UiPath Community's avatar

This is an underexplored angle. What I find most interesting is how distillation changes the economics of deployment, especially for enterprises running automation at scale. If smaller distilled models can handle 80% of routine tasks reliably, the real competitive moat shifts from model size to orchestration and integration. Curious whether anyone's benchmarking distilled models specifically for structured enterprise workflows.

Tap's avatar

At first i read the news, i think standard distillation model need probability output tokens of teacher which is impossible to get from new reasoning model api.

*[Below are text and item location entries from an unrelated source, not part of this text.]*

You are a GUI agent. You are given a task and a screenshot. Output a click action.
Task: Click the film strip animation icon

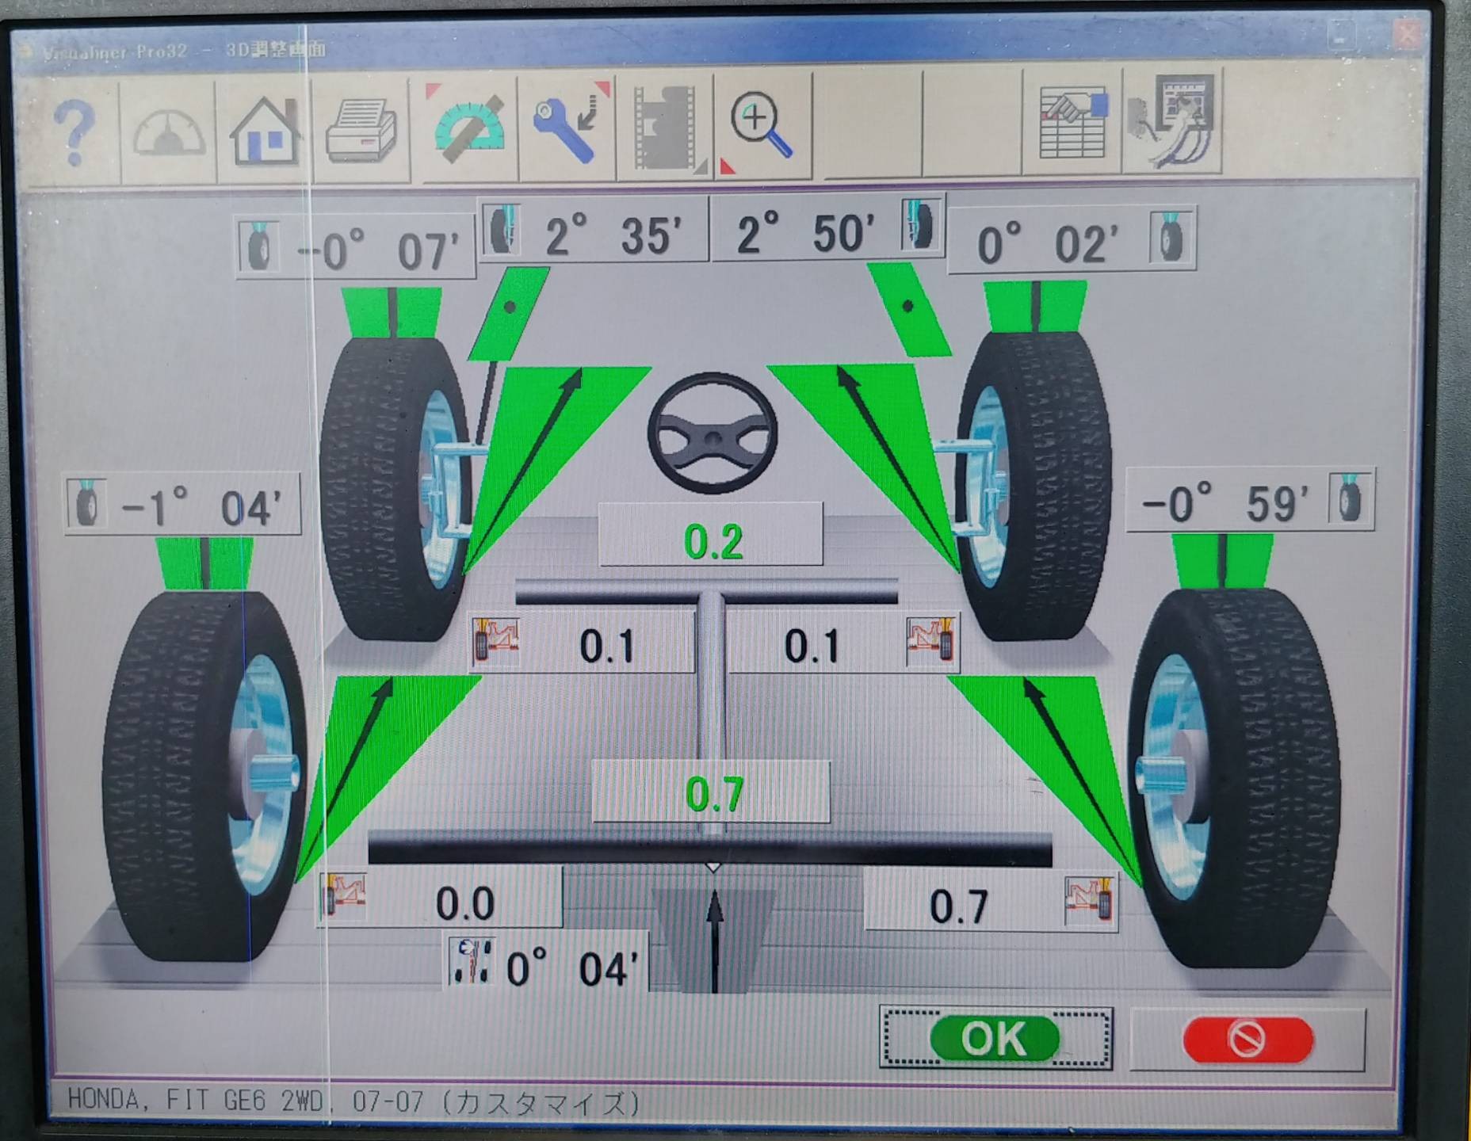(x=665, y=127)
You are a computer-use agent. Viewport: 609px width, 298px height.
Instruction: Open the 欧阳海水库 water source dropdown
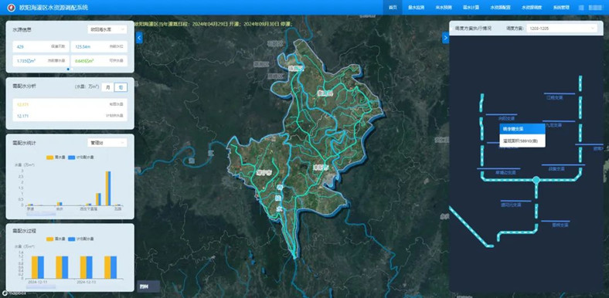107,29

and this article has very good points at RLVR need more computation. And make me clear.

Leo W.'s avatar

I worry the timing might suggest problems with not bending the knee to the current administration on recent issues with the DoD or Dario’s well known anti-authoritarian stance. Posturing as the visible anti-CCP company could help win policymaker support.. but the average American probably still doesn't know or care about what Anthropic is or does. Maybe they might be signaling this in anticipation of more strictly cutting off Chinese users/usage and need to signal shareholders for a temporary drop in some number investors care about.

Jonathon P Sine's avatar

Have you seen this video and his thread? Curious your opinion. He also raises a serious contention RE claims on MiniMax and Moonshot that not sure you note (about half way through the vid). Cheers https://x.com/theo/status/2026199981179449409?s=46

Nathan Lambert's avatar

I don't think Anthropic would lie about this. I also don't think doing what the Chinese labs are doing is particularly bad faith, as the LLM terms of service have been routinely violated for years.

Kevin Xu's avatar

"It’s clear from their open research that Chinese labs have excellent RL infrastructure, despite the compute shortages."

Is this at least in part due to the resources need in strong RL environment being skewed more towards CPUs, and access to CPUs are less constrained and falls more or less outside of current export control regime? (Of course not discounting Chinese AI labs' talent is strong, constraints breed innovation, etc. etc.)

Nathan Lambert's avatar

I think getting rl right is mostly hard infra problems and needing good GPUs. The cpus matter very little.

messyfork's avatar

Are tasks like coding still GPU limited in post-training/RL? Maybe its just from reading the semianalysis post about CPU demand going up but it made sense to me that just providing enough coding playgrounds for agents to RL in might have become the bottleneck.